It's been two years since I wrote one of these. When I wrote the last one, I wasn't sure I'd write another one.
But this year, I feel like talking a bit about why I'm a member of the community, why I work to become a musician.
It's simple: I do it for the love of it.
Many of you who will read this have probably seen me describe how I got into vocal synths originally. You know that I was introduced to it at a low point in my life. That Miku concert video was a sorely needed gift of hope and strength.
I often credit Miku with that experience; indeed, one reason I try to make songs is as a way of thanking her for what was given to me 5 years ago. But the experience went beyond her, too. It wouldn't have been possible without the band members on the stage also; the audience members screaming with an adoration like I couldn't believe; the producers who made the songs; the broader community who probably helped them learn; Crypton; the film crew; the event staff; and on, and on, and on.
There's a good chunk of this that is for my own personal satisfaction--I want to develop my creative ability, and I've always wanted to write a song--hopefully something that will express me, that some others will enjoy, and that some people might even find beneficial somehow. But my more self-related aspirations aside, I do this why I said before: for the love of it.
I love Miku. I love the many kind, accepting, and helpful people I've met in the community. That includes the folks here. It also includes folks in the chats before/during online events, where beginner and established producers mix in a common passion, the former encouraging one another, and the latter joining into conversations as easily as you please. I love the process--I love being creative, as well as the puzzle-ish aspect of figuring things out, and then doing my best to give that knowledge away.

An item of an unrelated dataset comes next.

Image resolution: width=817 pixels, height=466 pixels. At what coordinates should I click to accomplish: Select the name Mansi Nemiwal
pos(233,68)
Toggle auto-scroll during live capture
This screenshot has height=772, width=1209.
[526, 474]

I wonder.... If Miku AI became a thing, and we're worried about it sounding like her, why not train the AI partly on her classic songs? Ask the big classic Miku producers-- Deco*27, kz, Mitchie M, etc.--if they'd be willing to have their 2000s-era songs used to help train Miku's AI. CFM's probably the only company with the necessary relationships with its fanbase to try something like this. Some of the producers might decline, but maybe a bunch of them wouldn't mind--maybe in exchange for modest one-time compensation, or a grateful thanks on the box. The songs are over 10 years old anyway, and producers' primary output is songs, not tuning (though it might be a somewhat bigger deal for Mitchie, who's known as a tuning god). (Or open things up and ask for volunteers to have their songs used.) Throw those songs from all those different classic era producers together, along with the human training material that would've been used anyway, into a blender and see what the AI comes out with. Shouldn't it be less AI-sameness and more of what Miku's iconic sound has come to be?
In that scenario, you have Miku and her fanbase teaching the next generation of Miku. What could be more appropriate than that?